[Exercise instructions] Return, word for word, every line from the one containing "The width and height of the screenshot is (2559, 1064)." down to the one containing "center [184, 668].", with both of those lines included.

[Task material]
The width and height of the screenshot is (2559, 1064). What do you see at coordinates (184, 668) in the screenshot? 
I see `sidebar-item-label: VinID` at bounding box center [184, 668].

==

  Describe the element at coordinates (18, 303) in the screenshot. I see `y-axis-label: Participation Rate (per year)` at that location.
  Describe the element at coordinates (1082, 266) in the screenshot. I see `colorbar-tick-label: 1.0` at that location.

* * *

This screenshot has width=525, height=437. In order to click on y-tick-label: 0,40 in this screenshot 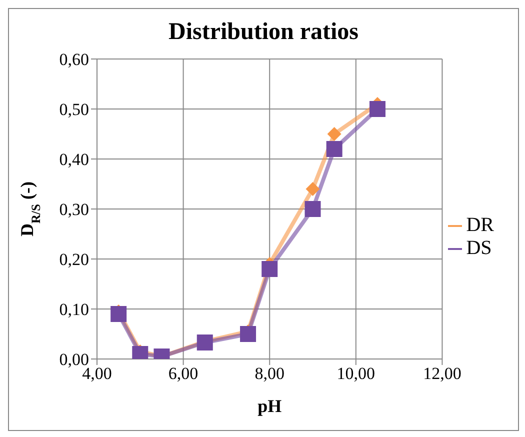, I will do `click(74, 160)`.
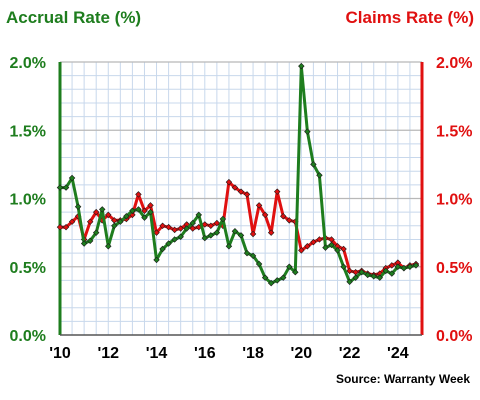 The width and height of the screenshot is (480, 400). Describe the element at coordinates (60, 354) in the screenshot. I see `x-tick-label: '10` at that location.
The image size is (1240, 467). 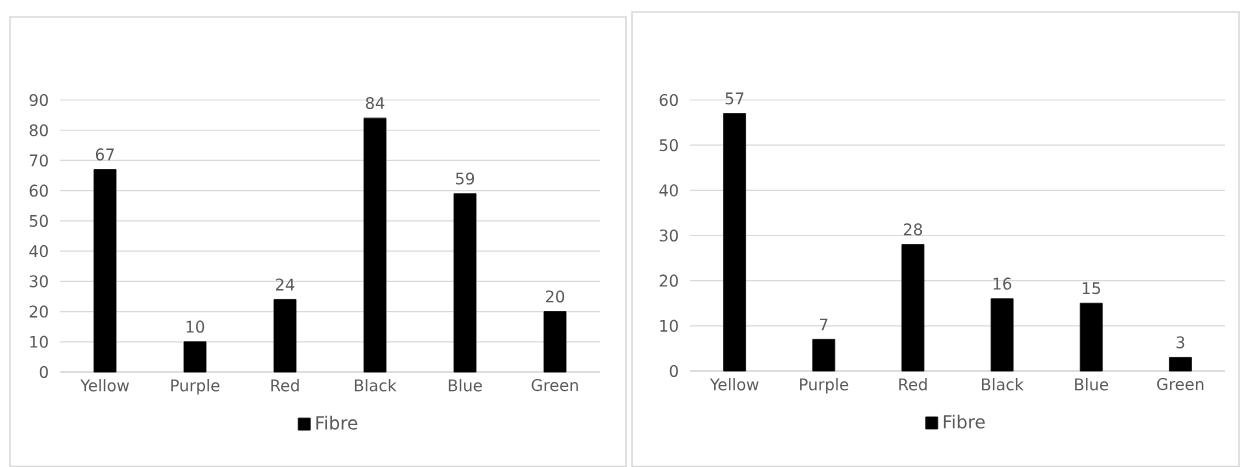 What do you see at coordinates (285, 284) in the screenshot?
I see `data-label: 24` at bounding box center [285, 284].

[Output for this task]
The width and height of the screenshot is (2559, 1064). What do you see at coordinates (184, 668) in the screenshot? 
I see `sidebar-item-label: VinID` at bounding box center [184, 668].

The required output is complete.